BEGIN Text under study

Phillips has worked twice with British TV personality Tony Robinson and appeared in his documentaries Robin Hood: Fact or Fiction (2003) and The Real Da Vinci Code (2005), and with historian Michael Wood: In Search of Myths and Heroes: King Arthur (2005). He has made two guest appearances on Britain's Channel Four show Richard & Judy: The Templars and the Ark of the Covenant (2004), and King Arthur: The True Story (2005). His investigations featured in two documentaries on the National Geographic Channel: The Hunt for the Lost Ark (2005), and Is it Real?: King Arthur (2007). Phillips's search for the lost Ark was the subject of an episode of the Travel Channel and History Channel's series Legend Hunters ("The Ark of the Covenant", 2007), as was his investigation into the Grail legend (The Holy Grail, 2004). Phillips's search for the Holy Grail formed part of the Lucasfilm documentary Indiana Jones and the Ultimate Quest about real-life Indiana Jones type researchers which accompanied the release of the movie Indiana Jones and the Kingdom of the Crystal Skull in 2008. His research into the Grail and Camelot legend featured in the Travel Channel's Weird Travels 2006 series (Weird Travels: The Quest for the Holy Grail). And his investigations into the secret life of William Shakespeare and the Grail legend formed part of the Discovery Channel's Puzzles of the Past 2001 series ("Master Spies" and "Holy Relics").

In 2015, Phillips took part in a TV documentary regarding the Staff of Moses. Between 2014 and 2020, Phillips was featured in Forbidden History with Jamie Theakston as author and historian, attempting to solve biblical mysteries pertaining to Moses, King Arthur, and The Holy Grail. Between 2013 and 2023, Phillips featured in eighteen episodes of the History Channel's Ancient Aliens as an investigative journalist and expert. Phillips also featured on another History Channel show, The UnXplained in seven episodes as an expert between 2021 and 2024. His research into the Holy Grail mystery was featured in the History Channel's History's Greatest Mysteries in 2022.

END Text under study

#### [Required action 1]
Answer these questions using the passage on Phillips's television appearances:
(a) With which historian did Phillips appear in In Search of Myths and Heroes: King Arthur (2005)?
(b) In how many episodes of the History Channel's Ancient Aliens did Phillips feature?
(c) What was the title of the Lucasfilm documentary that included Phillips's search for the Holy Grail?
#### [Required action 2]
From the passage on Phillips's television appearances, reproduce the stretch from "In 2015, Phillips" through "Mysteries in 2022." word for word.

BEGIN Extracted material

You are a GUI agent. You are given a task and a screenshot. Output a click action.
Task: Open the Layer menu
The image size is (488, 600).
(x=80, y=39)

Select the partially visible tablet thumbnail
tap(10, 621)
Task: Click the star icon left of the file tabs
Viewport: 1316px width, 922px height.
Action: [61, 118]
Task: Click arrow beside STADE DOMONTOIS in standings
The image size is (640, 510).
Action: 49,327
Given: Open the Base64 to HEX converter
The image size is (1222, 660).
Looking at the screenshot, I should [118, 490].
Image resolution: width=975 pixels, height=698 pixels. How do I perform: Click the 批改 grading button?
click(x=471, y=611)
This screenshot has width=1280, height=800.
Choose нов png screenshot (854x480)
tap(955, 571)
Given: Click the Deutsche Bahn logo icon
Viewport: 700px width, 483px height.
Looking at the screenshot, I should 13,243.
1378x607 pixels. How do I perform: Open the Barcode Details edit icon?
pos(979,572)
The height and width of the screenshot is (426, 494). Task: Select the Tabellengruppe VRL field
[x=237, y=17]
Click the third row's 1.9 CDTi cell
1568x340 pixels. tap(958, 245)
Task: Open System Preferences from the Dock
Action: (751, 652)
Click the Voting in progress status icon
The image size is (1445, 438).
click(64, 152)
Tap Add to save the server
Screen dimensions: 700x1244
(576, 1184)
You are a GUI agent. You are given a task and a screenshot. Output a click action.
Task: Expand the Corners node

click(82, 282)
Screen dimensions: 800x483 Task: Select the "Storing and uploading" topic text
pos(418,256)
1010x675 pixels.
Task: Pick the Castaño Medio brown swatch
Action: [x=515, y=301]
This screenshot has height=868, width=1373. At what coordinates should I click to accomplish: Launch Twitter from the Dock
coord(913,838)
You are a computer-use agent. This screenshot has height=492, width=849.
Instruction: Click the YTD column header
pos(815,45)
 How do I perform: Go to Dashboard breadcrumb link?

END Extracted material

#### [Reply 1]
(a) Michael Wood
(b) Eighteen
(c) Indiana Jones and the Ultimate Quest

#### [Reply 2]
In 2015, Phillips took part in a TV documentary regarding the Staff of Moses. Between 2014 and 2020, Phillips was featured in Forbidden History with Jamie Theakston as author and historian, attempting to solve biblical mysteries pertaining to Moses, King Arthur, and The Holy Grail. Between 2013 and 2023, Phillips featured in eighteen episodes of the History Channel's Ancient Aliens as an investigative journalist and expert. Phillips also featured on another History Channel show, The UnXplained in seven episodes as an expert between 2021 and 2024. His research into the Holy Grail mystery was featured in the History Channel's History's Greatest Mysteries in 2022.